- The records -

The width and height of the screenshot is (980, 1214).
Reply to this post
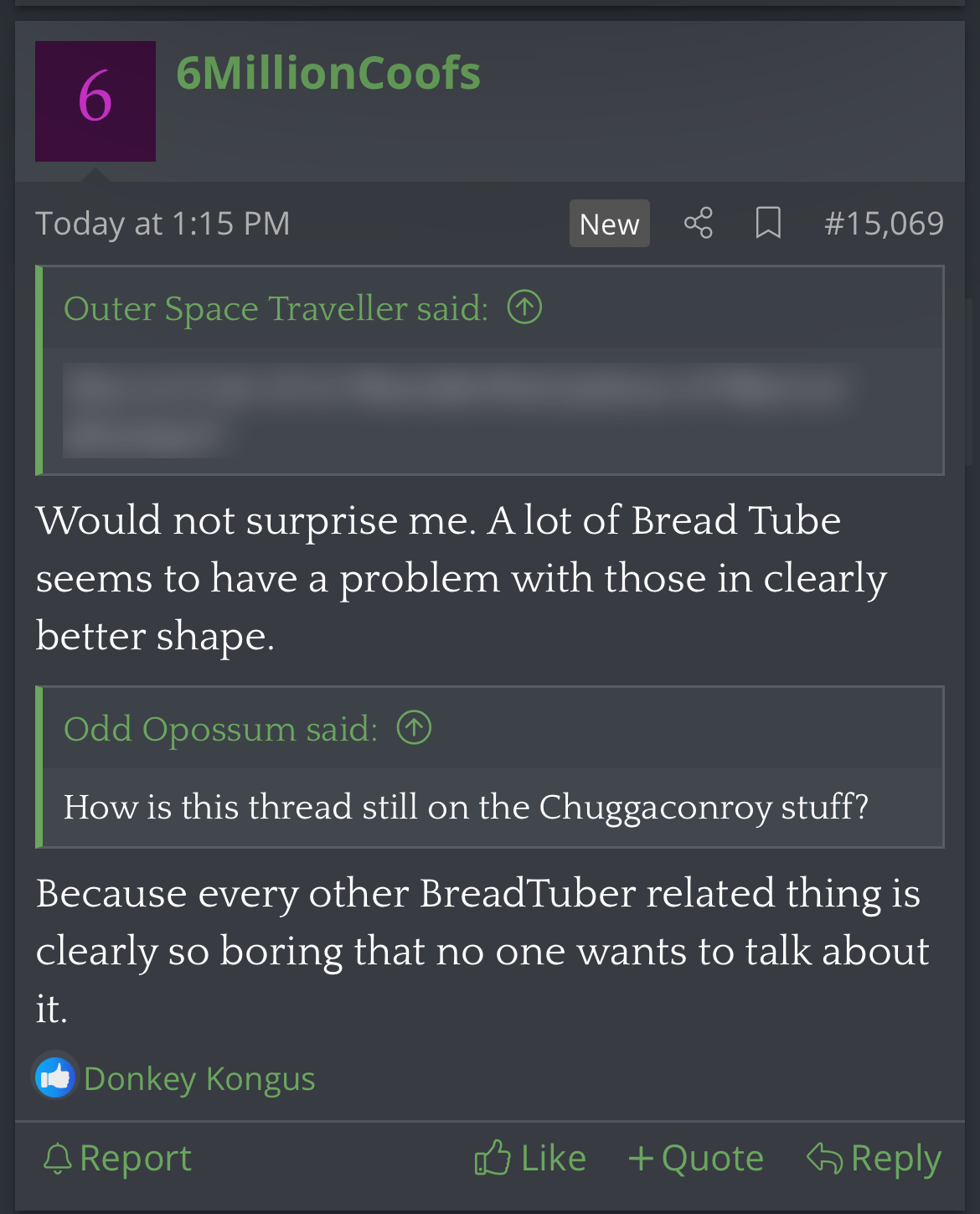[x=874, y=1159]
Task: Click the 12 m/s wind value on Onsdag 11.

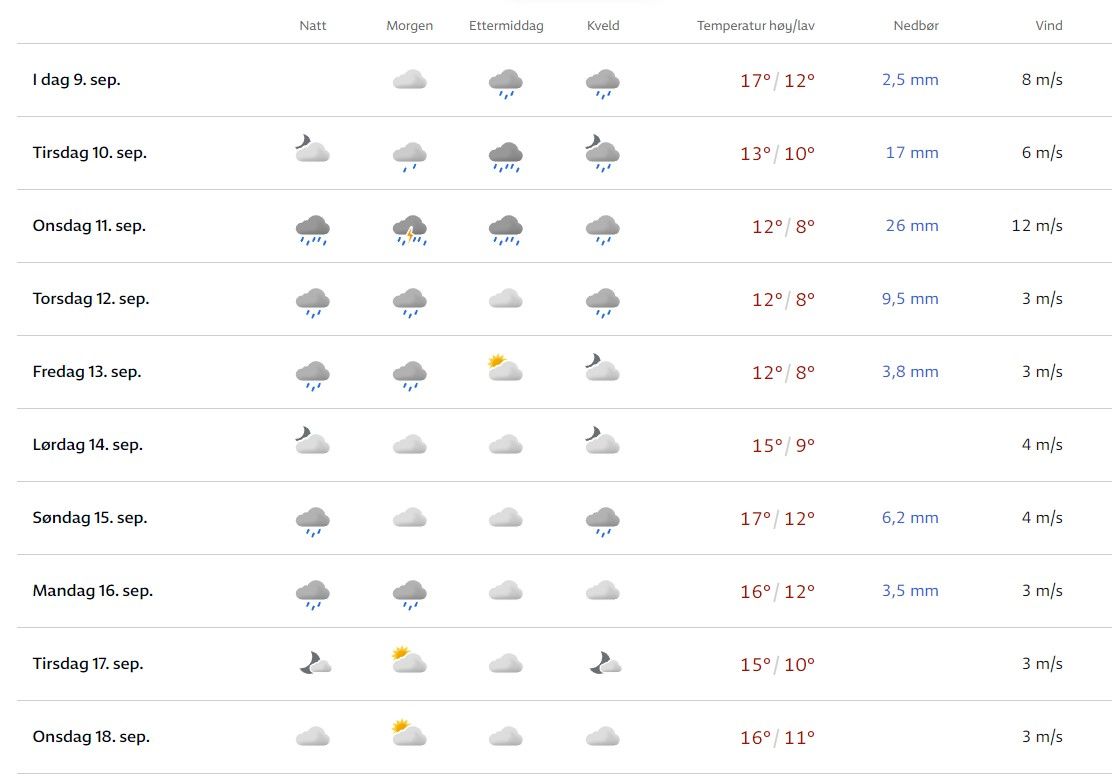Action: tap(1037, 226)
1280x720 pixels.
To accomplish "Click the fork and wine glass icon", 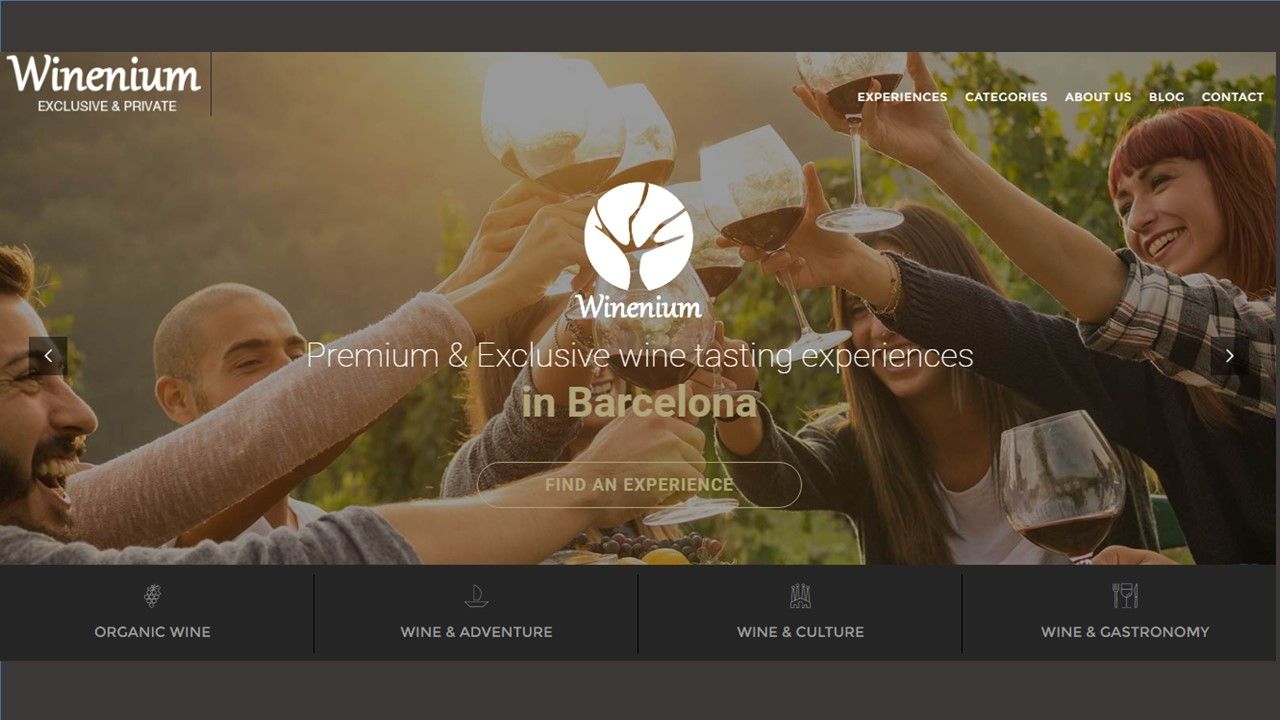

- Task directions -
Output the records above exactly, omitting the pictures.

- Response box -
The width and height of the screenshot is (980, 1214).
Reply to this post
[x=874, y=1159]
Task: Click the 12 m/s wind value on Onsdag 11.

Action: tap(1037, 226)
1280x720 pixels.
To accomplish "Click the fork and wine glass icon", 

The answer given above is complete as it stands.